It could be partition damage, You will need good recovery software to get your Data back, here is one of the best there is.
http://www.runtime.org/data-recovery-software.htm



> Is there any other option aside from someone physically clearing the drive and overwriting with zeros?


Not in 5 minutes.

Raid 1 is not a good backup strategy, I would run a single drive and use Acronis on a backup schedule to external usb drives. Use 2 or 3 usb drives, rotate them out, someone in the office should take the latest backup home with them every night. You can configure Acronis to do several incremental backups during the day. When disaster strikes the Acronis image can be restored to the hard drive in less than an hour.

http://www.acronis.com/backup-recovery/server-windows/

To get you back and running, I would install a new drive in the Server and reinstall the OS.

.

.


----------



## geddiesburg (Apr 27, 2010)

Hey man, I can and will certainly do that. My fear with starting fresh is the entire network looses internet connectivity once the server is removed. I have no idea how everything is set up, some cluster company came in and did everything half heartedly. I am quickly reminded of a bird's nest when I look at the wiring and setup. Each computer is set up differently on the server. 

Anyway, how do I keep the internet from dropping when the server is disconnected? It's connected into a switch along with all of the computers on the network which is fed by a d-link router and cable modem. Thanks a ton in advance


----------



## Mumbodog (Oct 3, 2007)

> Anyway, how do I keep the internet from dropping when the server is disconnected?


Hard to answer that, we would need to know how the network was configured, is it a Domain controller Server?

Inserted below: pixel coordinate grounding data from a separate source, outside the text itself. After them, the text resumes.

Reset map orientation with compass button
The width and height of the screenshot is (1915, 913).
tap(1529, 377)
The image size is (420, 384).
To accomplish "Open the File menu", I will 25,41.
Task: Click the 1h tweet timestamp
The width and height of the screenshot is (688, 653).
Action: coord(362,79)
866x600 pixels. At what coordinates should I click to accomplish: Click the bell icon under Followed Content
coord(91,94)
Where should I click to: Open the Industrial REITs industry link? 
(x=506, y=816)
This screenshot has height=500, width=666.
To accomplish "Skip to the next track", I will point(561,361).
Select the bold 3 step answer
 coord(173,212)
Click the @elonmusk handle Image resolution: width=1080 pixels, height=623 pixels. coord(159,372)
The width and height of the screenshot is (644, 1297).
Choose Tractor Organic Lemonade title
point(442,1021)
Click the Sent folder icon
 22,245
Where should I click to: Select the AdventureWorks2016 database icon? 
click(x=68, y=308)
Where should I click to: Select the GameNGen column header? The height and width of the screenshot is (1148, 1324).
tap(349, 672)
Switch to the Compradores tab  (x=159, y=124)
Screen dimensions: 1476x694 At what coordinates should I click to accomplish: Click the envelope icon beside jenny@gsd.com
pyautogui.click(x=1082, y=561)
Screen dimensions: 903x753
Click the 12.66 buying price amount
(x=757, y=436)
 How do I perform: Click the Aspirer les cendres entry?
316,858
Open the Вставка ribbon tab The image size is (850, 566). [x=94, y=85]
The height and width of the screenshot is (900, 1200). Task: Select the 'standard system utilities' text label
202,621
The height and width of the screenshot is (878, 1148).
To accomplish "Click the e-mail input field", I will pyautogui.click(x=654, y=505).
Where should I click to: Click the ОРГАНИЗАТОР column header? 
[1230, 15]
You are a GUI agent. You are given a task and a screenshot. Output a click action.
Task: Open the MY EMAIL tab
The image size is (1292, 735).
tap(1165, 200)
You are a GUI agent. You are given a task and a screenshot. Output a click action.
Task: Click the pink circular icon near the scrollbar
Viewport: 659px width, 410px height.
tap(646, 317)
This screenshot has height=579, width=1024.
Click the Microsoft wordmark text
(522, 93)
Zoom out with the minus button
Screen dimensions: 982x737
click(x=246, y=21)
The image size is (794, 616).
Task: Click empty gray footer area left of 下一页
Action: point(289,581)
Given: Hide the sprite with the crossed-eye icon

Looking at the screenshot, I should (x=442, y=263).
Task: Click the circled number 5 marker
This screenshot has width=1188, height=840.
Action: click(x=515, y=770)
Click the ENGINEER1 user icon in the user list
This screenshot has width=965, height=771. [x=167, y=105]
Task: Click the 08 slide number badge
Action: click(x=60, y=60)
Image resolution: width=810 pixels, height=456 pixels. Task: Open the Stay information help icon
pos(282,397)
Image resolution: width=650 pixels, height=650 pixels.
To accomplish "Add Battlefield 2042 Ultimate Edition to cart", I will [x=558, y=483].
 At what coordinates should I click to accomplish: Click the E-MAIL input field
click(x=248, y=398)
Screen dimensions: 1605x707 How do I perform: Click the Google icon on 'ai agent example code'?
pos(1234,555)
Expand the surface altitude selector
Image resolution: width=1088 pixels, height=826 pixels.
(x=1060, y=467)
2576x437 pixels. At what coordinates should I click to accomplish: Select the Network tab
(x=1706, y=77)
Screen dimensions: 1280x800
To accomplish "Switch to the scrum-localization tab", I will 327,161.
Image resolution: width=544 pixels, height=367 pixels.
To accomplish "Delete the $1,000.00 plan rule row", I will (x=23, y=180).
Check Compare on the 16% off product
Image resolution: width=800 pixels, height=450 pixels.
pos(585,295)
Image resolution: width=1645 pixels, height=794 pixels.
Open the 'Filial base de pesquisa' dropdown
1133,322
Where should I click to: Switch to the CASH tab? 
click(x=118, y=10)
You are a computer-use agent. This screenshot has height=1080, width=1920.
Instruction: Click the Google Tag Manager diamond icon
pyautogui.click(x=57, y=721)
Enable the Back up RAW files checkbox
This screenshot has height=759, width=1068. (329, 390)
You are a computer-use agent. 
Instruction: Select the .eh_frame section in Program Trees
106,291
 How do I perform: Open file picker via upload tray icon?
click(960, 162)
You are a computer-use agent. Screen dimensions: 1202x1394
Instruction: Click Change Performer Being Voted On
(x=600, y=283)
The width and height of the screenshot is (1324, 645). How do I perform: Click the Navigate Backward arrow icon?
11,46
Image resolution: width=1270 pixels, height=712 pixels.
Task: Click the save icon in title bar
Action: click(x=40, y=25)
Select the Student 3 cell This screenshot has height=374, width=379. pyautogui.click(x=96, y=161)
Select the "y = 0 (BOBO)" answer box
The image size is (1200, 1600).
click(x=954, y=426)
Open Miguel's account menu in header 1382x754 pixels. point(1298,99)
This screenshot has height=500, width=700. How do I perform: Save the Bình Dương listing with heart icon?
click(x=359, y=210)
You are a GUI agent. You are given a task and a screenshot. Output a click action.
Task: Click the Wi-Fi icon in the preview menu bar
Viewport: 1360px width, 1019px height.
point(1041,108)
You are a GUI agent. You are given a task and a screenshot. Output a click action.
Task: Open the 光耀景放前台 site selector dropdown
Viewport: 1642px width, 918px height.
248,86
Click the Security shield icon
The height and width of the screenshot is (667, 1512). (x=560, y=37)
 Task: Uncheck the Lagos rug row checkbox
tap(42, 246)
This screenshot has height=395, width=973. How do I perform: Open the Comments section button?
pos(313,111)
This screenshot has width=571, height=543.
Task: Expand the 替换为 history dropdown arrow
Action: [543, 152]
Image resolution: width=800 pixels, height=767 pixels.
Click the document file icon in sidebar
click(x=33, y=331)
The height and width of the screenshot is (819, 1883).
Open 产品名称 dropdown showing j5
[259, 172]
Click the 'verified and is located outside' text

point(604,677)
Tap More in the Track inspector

When you connected that PC to the router, did you reboot it and see if it connects to the internet then?


----------



## geddiesburg (Apr 27, 2010)

Hey man,

Yes, turns out it's a domain controller server. That's a little out of my realm, I've never worked with one. Anyway, is there an easy way to get the internet going on each machine? I'm guessing I have to go into each and remove the domain connection then reboot and things should be good to go?

Thanks for all the help!


----------



## avisitor (Jul 13, 2008)

I'm guessing that the old machine was either a DNS Server, DHCP Server, or both. 

Do you get an ip on the clients if the server is offline? Can you navigate to a page by ip?


----------



## geddiesburg (Apr 27, 2010)

It's all fairly old equipment, which is just fantastic! haha

No there is no ip given and can't navigate by ip


----------



## Mumbodog (Oct 3, 2007)

Yes, on each machine you need to take it out of the domain and put it in a workgroup.

.


----------



## geddiesburg (Apr 27, 2010)

Ok so suggestion time (sorry to keep being handicapped on this) 

What is going to be the best way to set this back up once I do a fresh install? The owner wants the OS and accounting software to be installed on one drive... on separate partitions. Then the second drive as file storage which backs up to external storage. He wants us to connect to the storage drive and have personal storage folders that only the individual workstation can get on. I'm thinking having it set up as a domain controller isn't a good idea because taking it offline takes all of our computers offline. Any suggestions? Since this isn't exactly something I do every day... or every other day for that matter - could you point me in a direction of a general guide on how to set it up? Thanks a ton guys again for everything.


----------



## geddiesburg (Apr 27, 2010)

Hey guys, I'm still unable to get the network working without the server. I have taken them out of the domain and added them to a workgroup, no dice. Any suggestions? Seems that not matter what I do the workstations want to connect to the domain. ipconfig while the server is plugged in with the workstation connecting to the workgroup - it's still pulling everything from the server. Once the server is removed I can't renew - I just get zeros.


----------



## ThePrutser (Oct 13, 2007)

probably Avisitor was right. Your server was a DHCP and DNS server. without these two the clients are not able to get correct ip addressess. You will have to setup a DHCP server, maybe you can configure this on the internet router. Futhermore the clients will need a default gateway and DNS servers to be able to resolve internet names/addresses to their corresponding public ip adresses. 

If you can't setup a DHCP server of any kind, you will need to give the clients a static ip address, and fill in the internal ip adres of the router as default gateway. Use the external DNS servers of the routers as DNS servers for the client. It is not really a best practise this way, but it should work. (if you do it right )


----------



## geddiesburg (Apr 27, 2010)

Okay, thanks for the help there - the router is now set up as the server


----------



## avisitor (Jul 13, 2008)

Generally, in a small business type setup, I like to keep the router as the DHCP server just because it's less likely to go down. I usually also keep the ISP's DNS servers/OpenDNS as the backup DNS so that the network keeps working if the DC goes down.


----------